V4-Pro is a different proposition. At ~862 GB even after quantization, it requires a real GPU cluster — 16 to 24 H100 or A100 80 GB cards, depending on batch size and KV cache headroom. A 16-GPU H100 80 GB cluster runs roughly $500,000 in hardware before interconnect and chassis; a 24-GPU configuration approaches $800,000 to $1 million all-in.

Operating costs are non-trivial. A cluster like that draws 15–20 kilowatts under sustained load, which is $15,000 to $30,000 a year in electricity at commercial US rates — and cooling typically adds another 30–50% on top of that. Datacenter floor space, racking, and the engineering hours to keep the whole thing running are extra. For most teams, renting V4-Pro inference from a Western cloud provider will be the more practical path than building the cluster.

Standard inference frameworks (vLLM and SGLang) support both models out of the box, including the MoE expert-parallel optimizations needed to keep latency reasonable.

How it compares

DeepSeek’s own benchmarks place V4-Pro near or at the top across coding, math, and reasoning evaluations. Independent reviewers describe its performance as roughly equivalent to GPT-5.4 and Claude Opus 4.6 — both one model generation behind the current US frontier (GPT-5.5 and Opus 4.7), but at a small fraction of the cost. V4-Flash competes more directly with mid-tier models like GPT-5.5 Mini and Claude Haiku 4.5, again at significantly lower cost per token.

Cross-vendor benchmark replication is ongoing. The general read across early reviews is that V4-Pro is a credible top-tier model whose value proposition is price, not absolute capability ceiling. For workloads where “good enough” is good enough, the math is unambiguous.

The data question

This is the question with the most nuance and the most consequence. The short answer depends entirely on how you use V4.

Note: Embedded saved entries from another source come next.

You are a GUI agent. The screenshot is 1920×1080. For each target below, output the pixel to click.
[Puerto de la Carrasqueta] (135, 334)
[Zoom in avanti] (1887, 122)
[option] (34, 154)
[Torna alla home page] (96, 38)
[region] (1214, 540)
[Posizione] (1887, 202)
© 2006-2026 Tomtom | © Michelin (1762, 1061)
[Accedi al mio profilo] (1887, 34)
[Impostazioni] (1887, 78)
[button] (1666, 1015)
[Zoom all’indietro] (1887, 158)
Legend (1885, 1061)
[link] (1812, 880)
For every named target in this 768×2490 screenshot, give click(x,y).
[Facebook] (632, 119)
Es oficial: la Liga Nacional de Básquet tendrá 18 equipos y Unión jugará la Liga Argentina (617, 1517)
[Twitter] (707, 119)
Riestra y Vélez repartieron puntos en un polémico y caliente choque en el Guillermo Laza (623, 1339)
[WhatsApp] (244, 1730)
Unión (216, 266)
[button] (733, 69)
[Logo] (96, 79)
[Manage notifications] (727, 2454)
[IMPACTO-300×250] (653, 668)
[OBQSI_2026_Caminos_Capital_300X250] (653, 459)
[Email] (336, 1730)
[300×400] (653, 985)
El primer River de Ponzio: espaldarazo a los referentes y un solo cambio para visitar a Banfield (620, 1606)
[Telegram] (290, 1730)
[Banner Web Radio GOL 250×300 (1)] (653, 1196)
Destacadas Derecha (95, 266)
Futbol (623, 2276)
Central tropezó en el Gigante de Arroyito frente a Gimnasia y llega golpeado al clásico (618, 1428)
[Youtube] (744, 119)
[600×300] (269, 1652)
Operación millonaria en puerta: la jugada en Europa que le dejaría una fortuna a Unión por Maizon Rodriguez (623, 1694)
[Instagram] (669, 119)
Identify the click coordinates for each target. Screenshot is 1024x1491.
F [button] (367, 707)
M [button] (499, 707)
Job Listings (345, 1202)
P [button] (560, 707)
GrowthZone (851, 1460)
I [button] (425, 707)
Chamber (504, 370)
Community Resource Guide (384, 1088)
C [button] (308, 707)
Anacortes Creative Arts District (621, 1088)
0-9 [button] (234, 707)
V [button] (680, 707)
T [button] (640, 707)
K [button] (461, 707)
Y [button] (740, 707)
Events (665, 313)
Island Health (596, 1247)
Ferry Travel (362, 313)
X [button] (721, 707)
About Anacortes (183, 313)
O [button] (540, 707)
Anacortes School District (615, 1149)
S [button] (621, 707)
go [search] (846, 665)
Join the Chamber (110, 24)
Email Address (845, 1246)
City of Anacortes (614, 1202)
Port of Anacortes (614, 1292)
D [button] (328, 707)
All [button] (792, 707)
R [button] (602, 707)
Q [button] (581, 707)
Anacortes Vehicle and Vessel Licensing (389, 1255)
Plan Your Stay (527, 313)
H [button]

If you use DeepSeek’s hosted API or the chat.deepseek.com interface: your data goes to servers in China. DeepSeek’s privacy policy explicitly states that user data is collected, processed, and stored in the People’s Republic of China. Under China’s 2017 National Intelligence Law, all Chinese companies are required to assist the government with national security matters on request, including providing access to user data. This applies whether the user is in China, the United States, or anywhere else. Italy banned the DeepSeek app in early 2025 citing GDPR violations; regulators in Ireland, Belgium, the Netherlands, and France have opened similar investigations. Earlier security audits found a publicly accessible DeepSeek database containing more than a million chat-history records and API secrets, and code in the consumer app that transmitted user telemetry to a state-controlled Chinese telecom registry.

If you self-host the open weights: none of the above applies. The MIT license and open weights mean the model runs entirely on hardware you control. No telemetry leaves your network. No data goes to China. This is the path for anyone with sensitive workloads — protected health information, regulated financial data, internal company strategy — who wants to use V4 at all.

If you use a Western cloud provider’s hosted V4 endpoint (Together, Fireworks, AWS Bedrock if it picks up the model, etc.): your data goes to that provider, governed by their terms and the laws of their jurisdiction, not to China. This is the practical middle path for teams that want V4-Pro’s capability without buying a 24-GPU cluster.

The headline answer — “your data goes to China” — is true for the first option only. The full answer requires picking which deployment you mean.

Bottom line

V4 makes top-tier-adjacent capability available at the cost of a small infrastructure bill or, with a self-host, the cost of the GPUs. The pricing is a real shock to the rest of the market, and it will pressure US labs the same way the original DeepSeek release did a year ago. The data-sovereignty answer is solvable for users who care, because the model is genuinely open. For users who don’t self-host, the question of whose servers are processing their prompts is real and worth treating seriously.